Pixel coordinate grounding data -
****************************************
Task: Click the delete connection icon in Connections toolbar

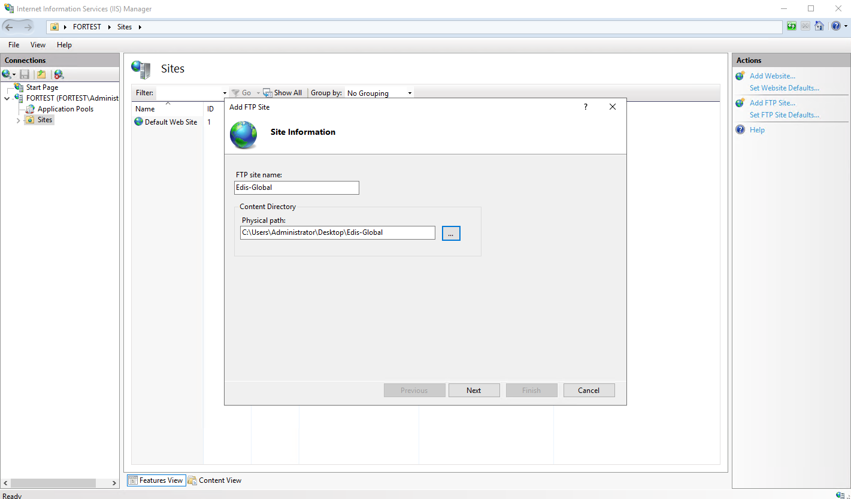Action: (59, 74)
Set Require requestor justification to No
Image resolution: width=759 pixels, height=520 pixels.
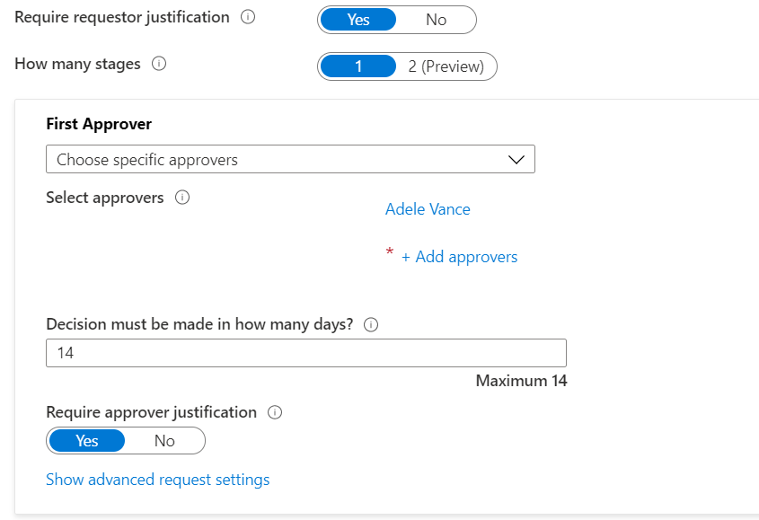(436, 20)
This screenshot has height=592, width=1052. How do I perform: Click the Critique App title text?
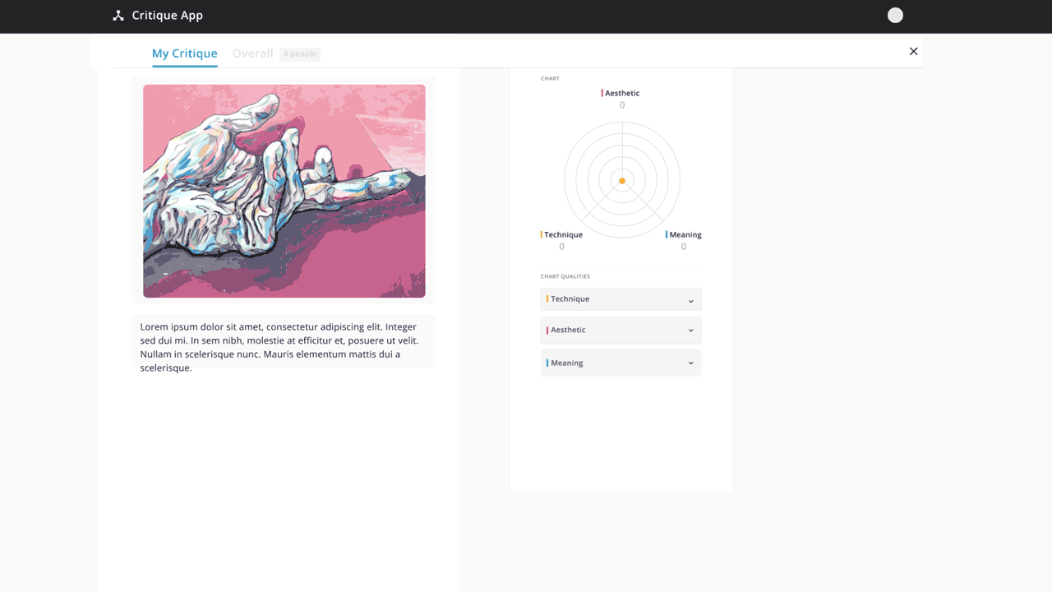pos(167,16)
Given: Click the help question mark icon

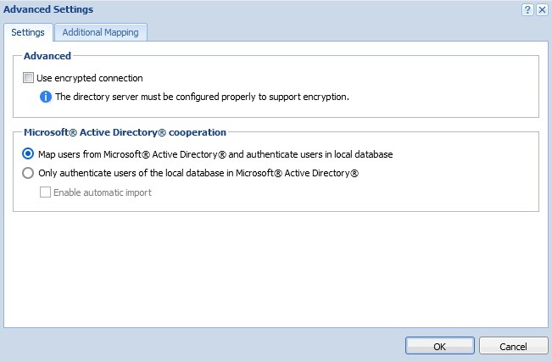Looking at the screenshot, I should click(x=527, y=9).
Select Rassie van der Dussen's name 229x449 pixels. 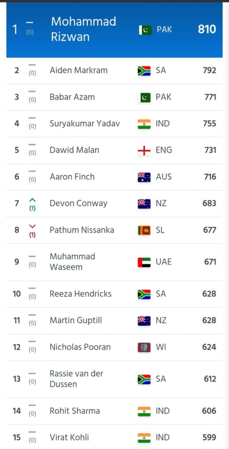coord(76,379)
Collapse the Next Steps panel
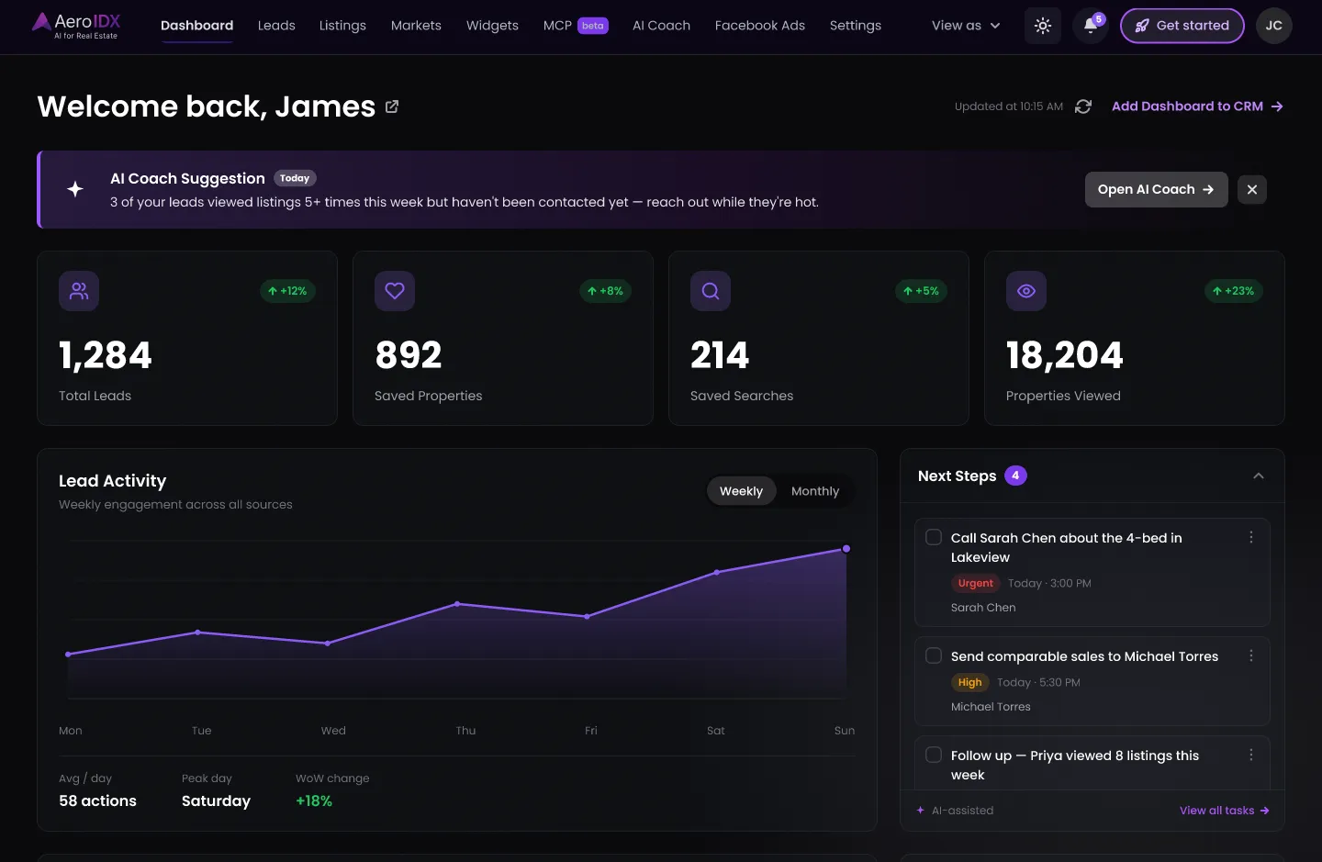Screen dimensions: 1322x862 [x=1259, y=476]
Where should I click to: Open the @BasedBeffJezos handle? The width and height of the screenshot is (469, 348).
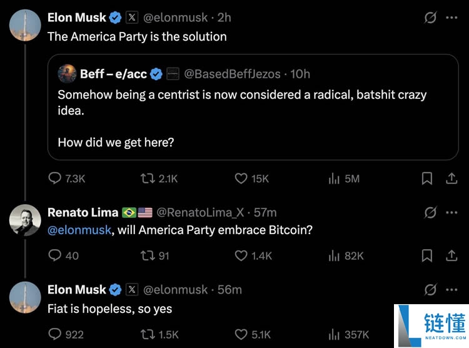pyautogui.click(x=232, y=74)
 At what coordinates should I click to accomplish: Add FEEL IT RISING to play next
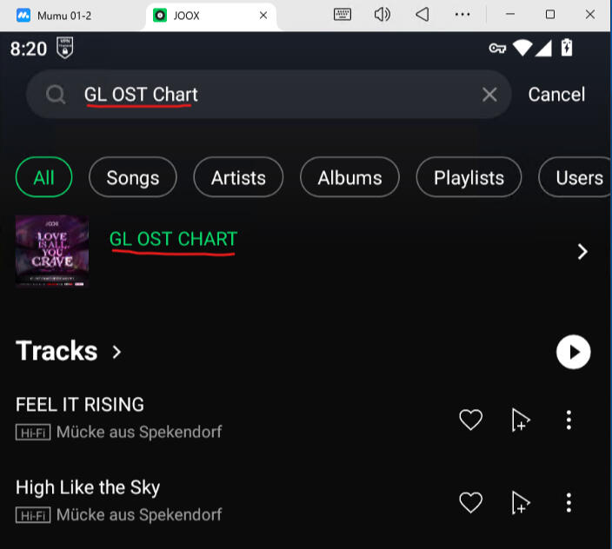[x=520, y=420]
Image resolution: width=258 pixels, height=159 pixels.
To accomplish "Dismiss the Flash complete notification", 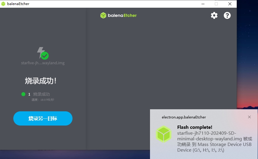I will coord(249,117).
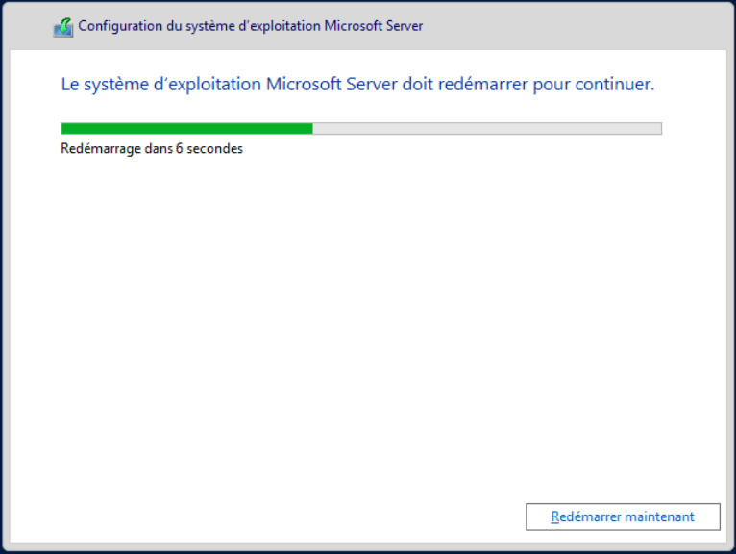
Task: Click the far right end of progress bar
Action: [x=659, y=128]
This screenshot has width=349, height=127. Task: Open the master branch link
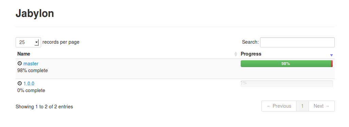tap(31, 64)
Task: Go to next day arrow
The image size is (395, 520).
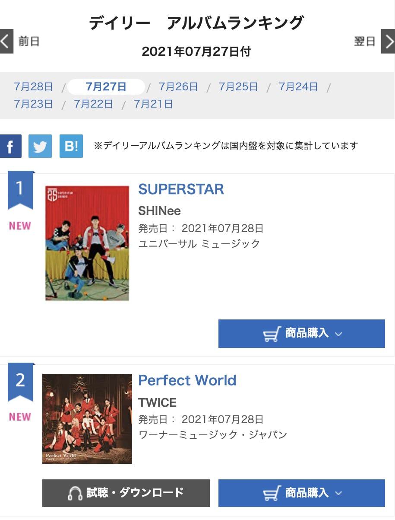Action: click(388, 41)
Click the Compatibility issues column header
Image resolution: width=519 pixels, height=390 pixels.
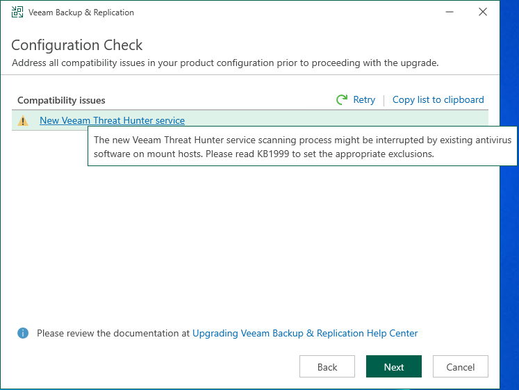[61, 100]
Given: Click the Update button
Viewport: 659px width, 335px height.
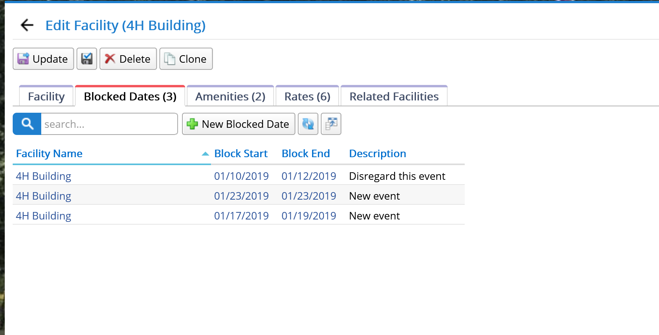Looking at the screenshot, I should coord(43,58).
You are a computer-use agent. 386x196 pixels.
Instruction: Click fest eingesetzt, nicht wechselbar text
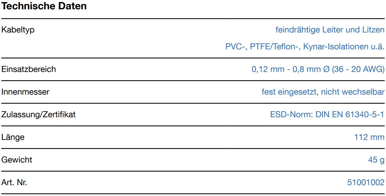coord(323,92)
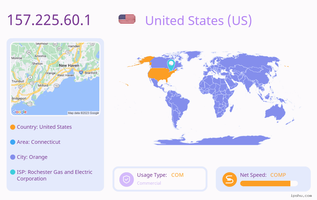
****************************************
Transcribe exactly, and only, the lines from the one containing "Task: Go to next day arrow" through the last line of the records above, both included; leave out the pictures.

Task: Go to next day arrow
The image size is (395, 520).
Action: click(388, 41)
Click the Compatibility issues column header
Image resolution: width=519 pixels, height=390 pixels.
[61, 100]
Given: Click the Update button
Viewport: 659px width, 335px height.
Looking at the screenshot, I should coord(43,58).
You are a computer-use agent. 386x196 pixels.
Instruction: Click fest eingesetzt, nicht wechselbar text
coord(323,92)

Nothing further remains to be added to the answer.